| Extract to read |
Do you have regularization images of dogs?

Khoa Vo

I see that the number of epochs for the 24GB config is set to 8. Isn't that really high? I'm using around 15 images.

Furkan Gözükara

yes it is high. you don't have to train that much. usually 150 epoch is good. so if you make repeating 3 epochs. if you make 150 repeating 1 epoch.

Khoa Vo

Can you elaborate on that a bit more? If I have 15 images are you saying I should repeat 150 times and just do 1 epoch? Right now I am doing 15 images and 40 repeats and 8 epochs. Which takes quite a long time to train.

Furkan Gözükara

do like this. 200 repeat. 1 epoch. so it will make 3000*2 = 6000 steps. save checkpoints every 1201 steps. so you will get 5 checkpoints to compare

Anonymous

Hello, could you share settings, I mean a .json file but for stable diffusion 1.5 models too?

| Source data |

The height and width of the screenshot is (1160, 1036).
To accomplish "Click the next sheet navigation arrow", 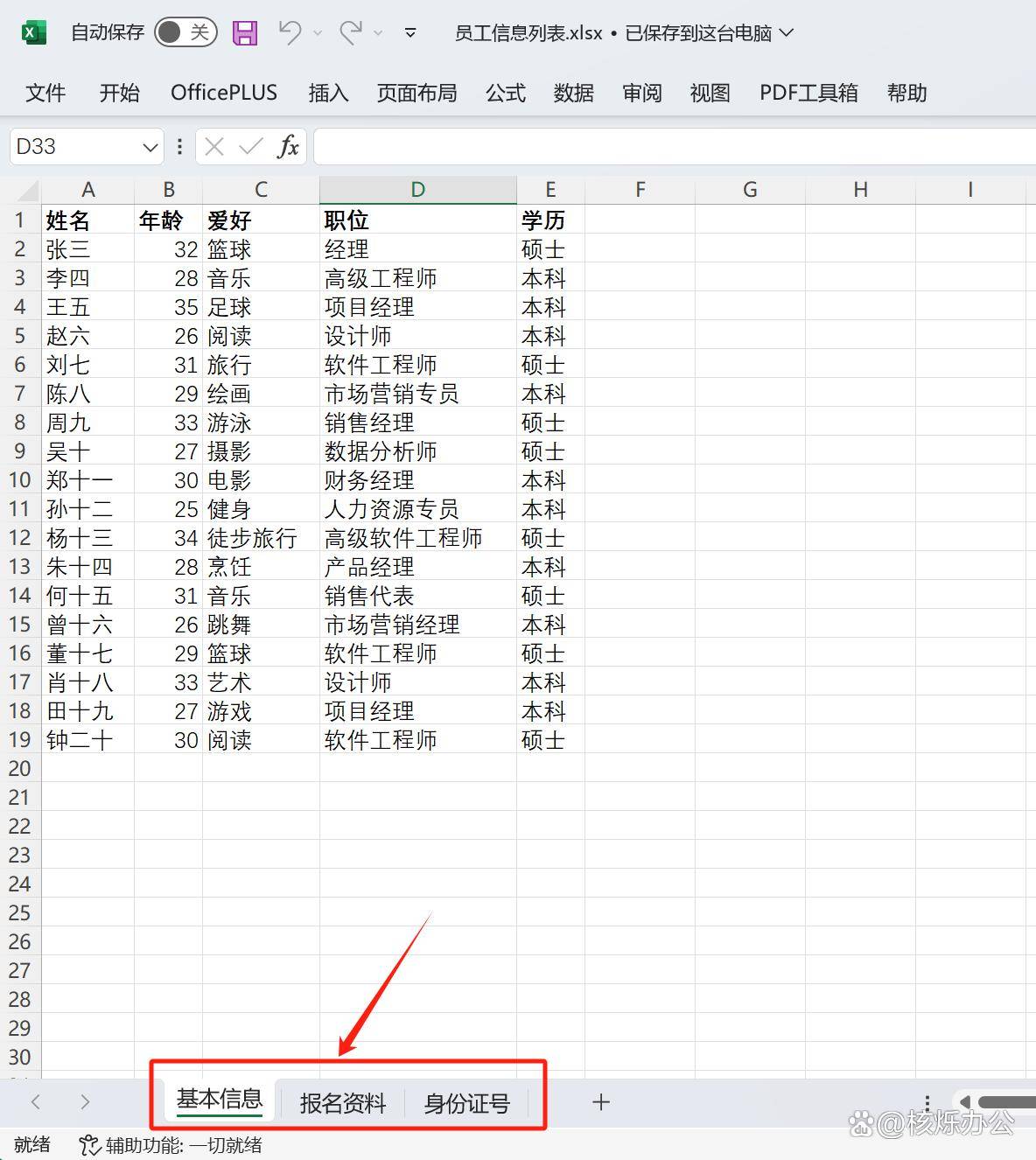I will [85, 1103].
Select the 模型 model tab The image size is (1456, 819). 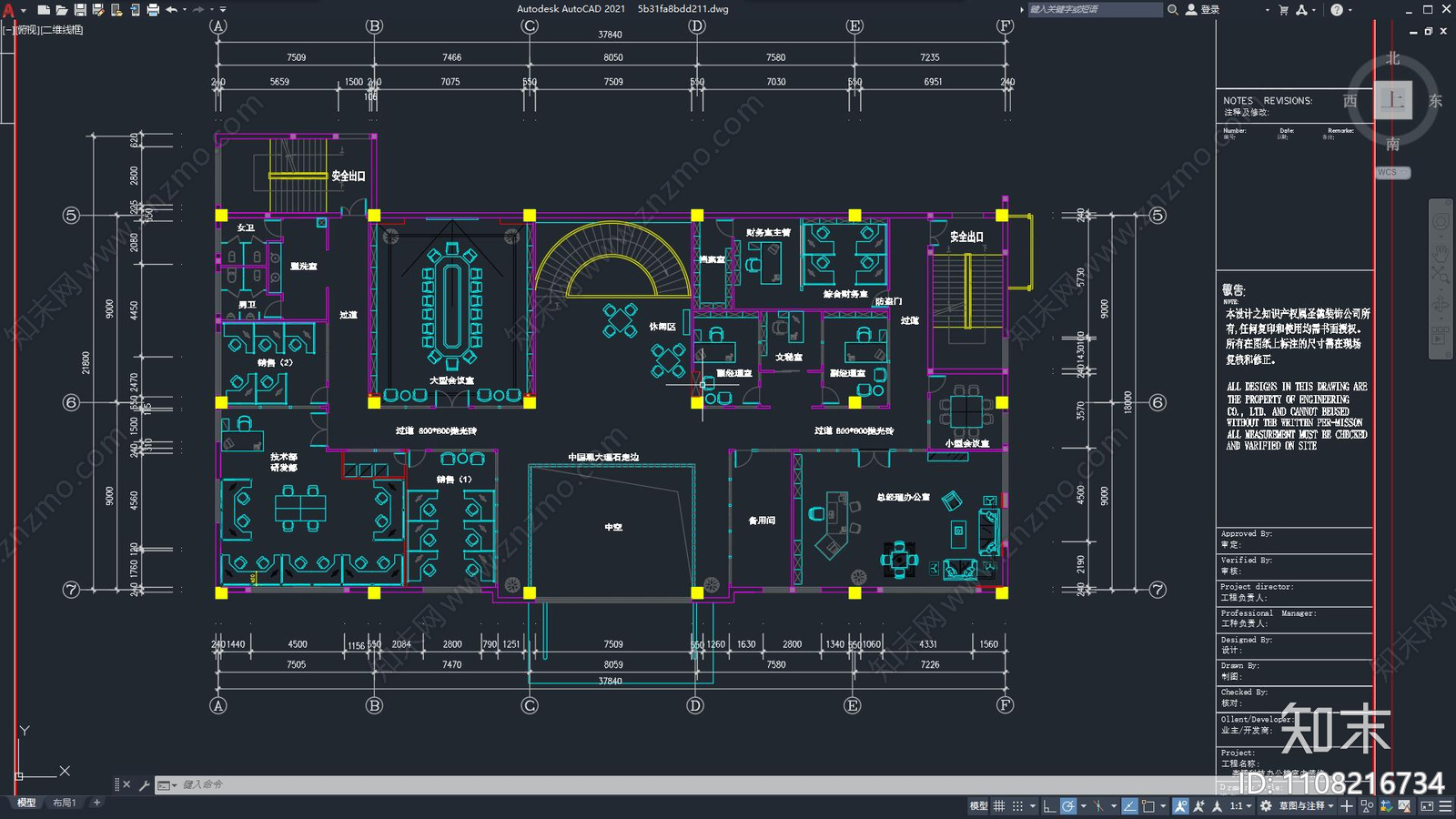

| Required actions |
1. In the forum thread on training epochs and repeats, what settings does Khoa Vo say they are currently using?
2. Extend the forum thread on training epochs and repeats, picking up after its final post.

| Answers for the tasks |
1. 15 images, 40 repeats and 8 epochs.

2.
Anonymous

I appreciate all the work you've put into this! I'm trying to understand whether or not to use text encoders and unfortunately the links you have on your page are dead. Should I use them? Happy New Year! https://twitter.com/GozukaraFurkan/status/1710995764162216205 https://twitter.com/GozukaraFurkan/status/1720942143143895357 https://twitter.com/GozukaraFurkan/status/1721845175478083958

Furkan Gözükara

Hello. You should use text encoder it really does improve. I will remove them from the post and add notice. thank you for support

Felix Rockwell

In this video https://www.youtube.com/watch?v=EEV8RPohsbw you say: save the lora file into /workspace/stable-diffusion-webui/models/Stable-diffusion/model But the lora files are here: workspace/stable-diffusion-webui/models/Lora So I don't understand why are you not saving it directly to Lora folder?

Anonyme pas trop anonyme

Is there ANY parameter to make a way longer training and get better results ? if yes, what dataset size and how many repeats ?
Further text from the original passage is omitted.